Nouvelle étude un an plus tard, portée par les collectivités locales. Celle-ci est plus détaillée et doit permettre au projet de faire partie du plan d'investissement autoroutier. Manqué. Elle reçoit un avis négatif de l'Arafer , l'autorité de régulation des activités routières et ferroviaires, laquelle explique en juin 2017 que "cette opération ne pouvait pas être mise, même partiellement, à la charge des usagers de l'autoroute, son utilité pour l'exploitation de l’autoroute n’étant pas suffisamment étayée à ce stade."
En mars 2018, l'Etat a cependant donné son accord à la société ESCOTA pour engager la réalisation d'une nouvelle étude détaillée , "dès qu'un accord de financement aura été trouvé avec les collectivités locales intéressées". "Cette étude détaillée devra permettre de confirmer la faisabilité technique des aménagements projetés, de démontrer que les conditions de sécurité et de circulation des usagers de l’autoroute ne seront pas dégradées et de fiabiliser le coût de l’opération", indiquent les services du Ministère des transports.

Et ailleurs ?

Les projets similaires se multiplient: une dizaine de tronçons réservés sont prévus en région parisienne, un à Lyon, un à Toulon, quand Marseille a déjà réalisé le sien.
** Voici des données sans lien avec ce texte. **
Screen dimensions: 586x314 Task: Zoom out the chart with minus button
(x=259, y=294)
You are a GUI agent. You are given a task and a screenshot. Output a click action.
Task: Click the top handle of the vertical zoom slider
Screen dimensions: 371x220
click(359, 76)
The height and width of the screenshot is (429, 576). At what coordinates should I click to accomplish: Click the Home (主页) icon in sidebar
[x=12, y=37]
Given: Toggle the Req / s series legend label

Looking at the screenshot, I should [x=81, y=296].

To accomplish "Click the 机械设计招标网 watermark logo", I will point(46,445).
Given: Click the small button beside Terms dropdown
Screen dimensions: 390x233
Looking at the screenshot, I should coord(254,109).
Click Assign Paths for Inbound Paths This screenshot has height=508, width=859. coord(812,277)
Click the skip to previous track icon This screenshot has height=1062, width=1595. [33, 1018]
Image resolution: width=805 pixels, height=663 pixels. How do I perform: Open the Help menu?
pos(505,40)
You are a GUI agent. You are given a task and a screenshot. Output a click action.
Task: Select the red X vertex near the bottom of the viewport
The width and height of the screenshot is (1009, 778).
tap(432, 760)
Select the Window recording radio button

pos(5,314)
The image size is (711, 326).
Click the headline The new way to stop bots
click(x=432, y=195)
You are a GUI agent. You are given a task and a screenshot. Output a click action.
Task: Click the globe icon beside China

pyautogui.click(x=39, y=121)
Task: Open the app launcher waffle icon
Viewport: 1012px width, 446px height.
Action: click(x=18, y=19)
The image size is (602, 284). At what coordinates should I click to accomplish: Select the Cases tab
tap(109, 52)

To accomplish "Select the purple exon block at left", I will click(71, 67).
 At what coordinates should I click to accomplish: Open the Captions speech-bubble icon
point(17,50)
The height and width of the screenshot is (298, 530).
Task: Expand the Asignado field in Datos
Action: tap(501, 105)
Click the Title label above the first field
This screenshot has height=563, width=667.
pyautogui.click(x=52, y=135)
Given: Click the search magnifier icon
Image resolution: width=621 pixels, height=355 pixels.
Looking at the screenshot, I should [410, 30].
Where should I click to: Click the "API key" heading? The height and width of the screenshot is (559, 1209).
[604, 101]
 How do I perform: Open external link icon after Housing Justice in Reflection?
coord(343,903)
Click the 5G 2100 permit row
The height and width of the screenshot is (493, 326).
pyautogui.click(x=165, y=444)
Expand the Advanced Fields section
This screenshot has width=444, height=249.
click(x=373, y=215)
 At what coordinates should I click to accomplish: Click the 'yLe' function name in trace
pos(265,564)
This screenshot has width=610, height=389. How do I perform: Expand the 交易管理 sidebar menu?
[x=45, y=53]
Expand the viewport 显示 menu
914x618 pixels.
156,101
A Grenoble, précurseur en la matière, les bus roulent sur une portion de bande d'arrêt d'urgence de l'A48 depuis 2007. Elle courait à l'origine sur 4,2 kilomètres et a été prolongée de 5 km en 2014. Elle n'est activée que lorsque la circulation descend en dessous de 50 km/h. Le reste du temps, elle récupère sa fonction première de bande d'arrêt d'urgence. Ça marche: à Marseille, on observe un gain de temps de 20 minutes aux heures de pointe pour 6 kilomètres aménagés.